“Si podemos sanar a la familia, podemos sanar el mundo” (Virginia Satir, 1916-1988).
Cuando reviso mis heridas, las de quienes acompaño y las que hoy tenemos como humanidad, siempre llego a la misma pregunta ¿qué pasa con la familia? Parecería que la mayoría de nuestras heridas vienen de la primera infancia, de esa época cuando somos más vulnerables y necesitamos cuidado y protección.
¿Qué pasa cuando papá y mamá trabajan, por necesidad o por gusto, y los niños y niñas se quedan solos o con personas que no están en condiciones de acompañarlos; cuando hay muchos problemas en casa y son demasiados hermanitos; cuando los papás están muy grandes o muy jóvenes para hacer la tarea como corresponde?
¿A quién lo educaron para ser papá o mamá? Esto es algo que se aprende dentro de la familia, algunos habrán sido más afortunados y otros no tanto.
Los padres hacen lo mejor que pueden con lo que tienen y muchas veces ellos mismos han tenido vacíos y heridas que, si no se reconocen y sanan, van pasando de generación en generación.
La familia es la primera escuela que tenemos en la vida, el sitio en el que se desarrolla nuestra identidad, se forman nuestras creencias y aprendemos valores para vivir en comunidad.
Francesc Torralba, filósofo y teólogo catalán, dice que vivimos en un mundo que se cae a pedazos. Es evidente que no hay una sola causa: Gobernantes autócratas queriendo tener el control y el dominio sobre los ciudadanos y el resto del mundo; una educación enfocada casi exclusivamente en desarrollar capacidades técnicas, olvidándose de formar seres humanos; una cultura del descarte, como la denominaba el papa Francisco, en la cual los que no están en condiciones de producir, ‘no sirven’.
¿Cómo llegamos aquí? Tal vez por cuenta de un individualismo extremo que nos ha hecho pensar que tenemos que poder solos y que el mundo es de los que salen adelante sin ayuda.
Soy la menor de una familia que, por distintas razones, me dejó muy sola. Era chiquita para la edad de mis hermanos mayores, algunos se fueron muy pronto de la casa y otros tuvieron situaciones propias de la adolescencia, pero yo solo era una niña que necesitaba con quién jugar. Entonces, enfoqué todas mis baterías en ser juiciosa y no molestar.
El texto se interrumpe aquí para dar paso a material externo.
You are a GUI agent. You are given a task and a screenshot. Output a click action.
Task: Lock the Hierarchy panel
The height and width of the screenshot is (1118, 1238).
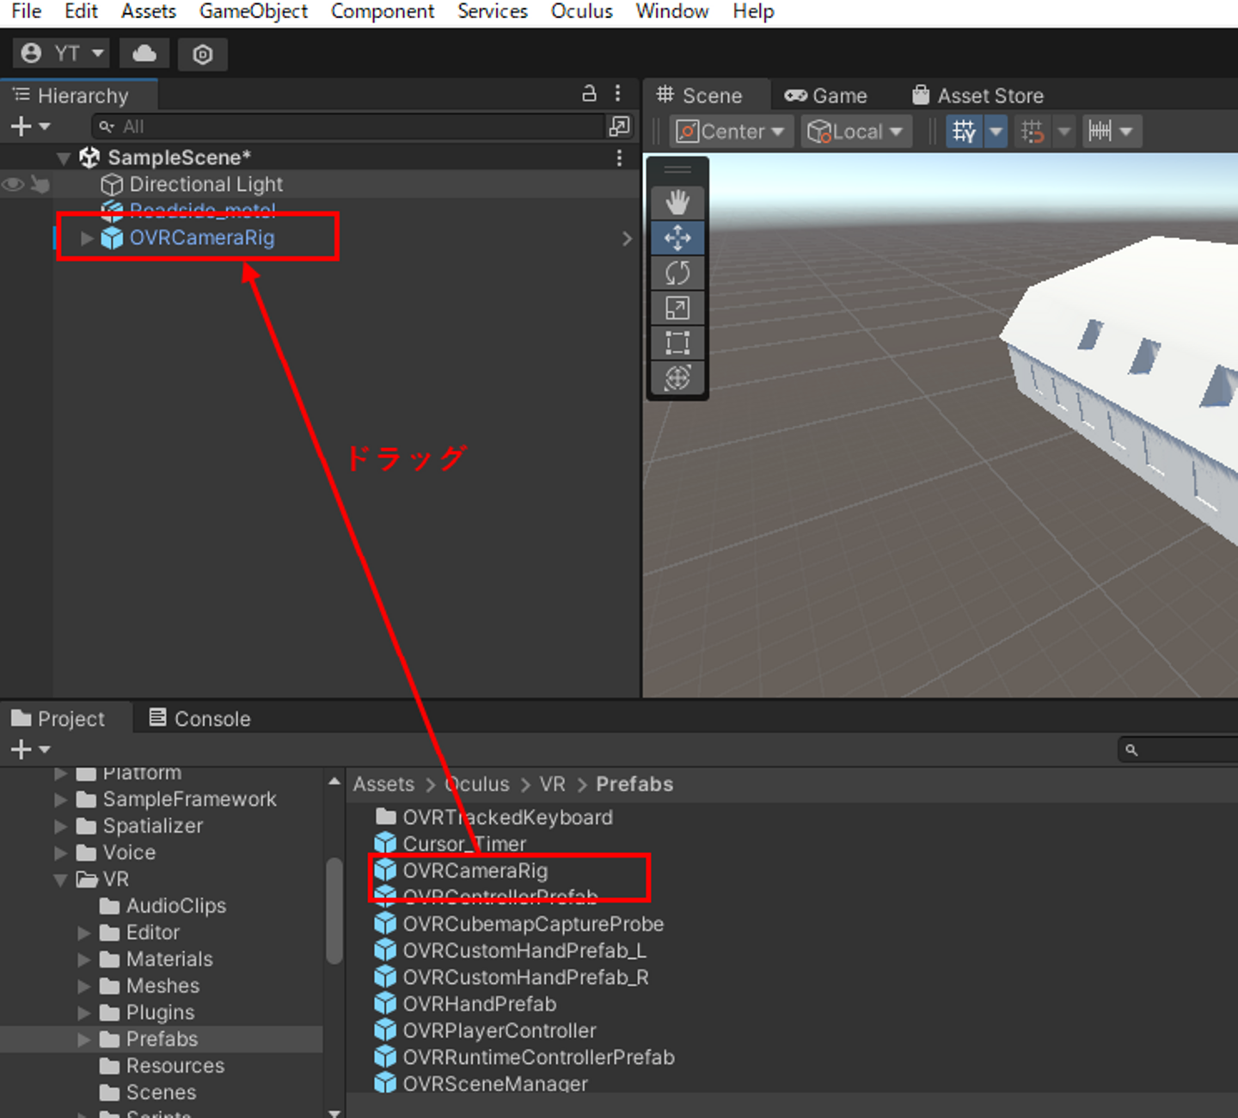click(x=589, y=94)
A lo largo de la vida he sentido el abandono de hermanos mayores que se van o se mueren, de un papá que murió cuando apenas tenía 15 años, de cambios de ciudad y colegios donde no sentía que encajaba, de la pérdida de mi madre que fue papá-mamá.
He tenido que sanar muchas heridas a lo largo de mi vida, pero, sin duda, la más profunda y que todavía duele, es la de la familia.
Estaba Jesús predicando y alguien le dijo que afuera estaban su madre y sus hermanos, él respondió: “¿Quiénes son mi madre y mis hermanos?” No es que Jesús negara sus lazos familiares, tal vez, como dice Pablo D’ors en ‘Biografía de la luz’, lo que quiere decir Jesús es que hay algo superior a los lazos de la sangre, los lazos del espíritu.
La familia, dice D’ors, es la herencia biológica, formativa y cultural; debería ser un espacio para nuestro crecimiento interior, pero muchas veces es necesario desprenderse para avanzar.
Sanar las heridas que traemos desde nuestra familia pasa por reconocer que, si bien nuestros padres hicieron lo mejor que pudieron, hubo dificultades y vacíos; aceptar y perdonar lo que nos hizo daño; reconocer y valorar todas las lecciones y aprendizajes que, aún con tropiezos, nos han permitido llegar hasta donde estamos hoy.
La familia no es la suma de individuos, es un sistema en el cual lo que le pasa a uno afecta al resto; una sociedad sana necesita familias saludables. Como dice Satir, sanar el mundo requiere sanar la familia.
Lo invito a mirarse como familia, como un sistema que tiene corazón y alma, no con la voz del juicio, con empatía y coraje, para tomar consciencia y hacerse cargo de su historia, que mañana será la de quienes vienen delante de nosotros.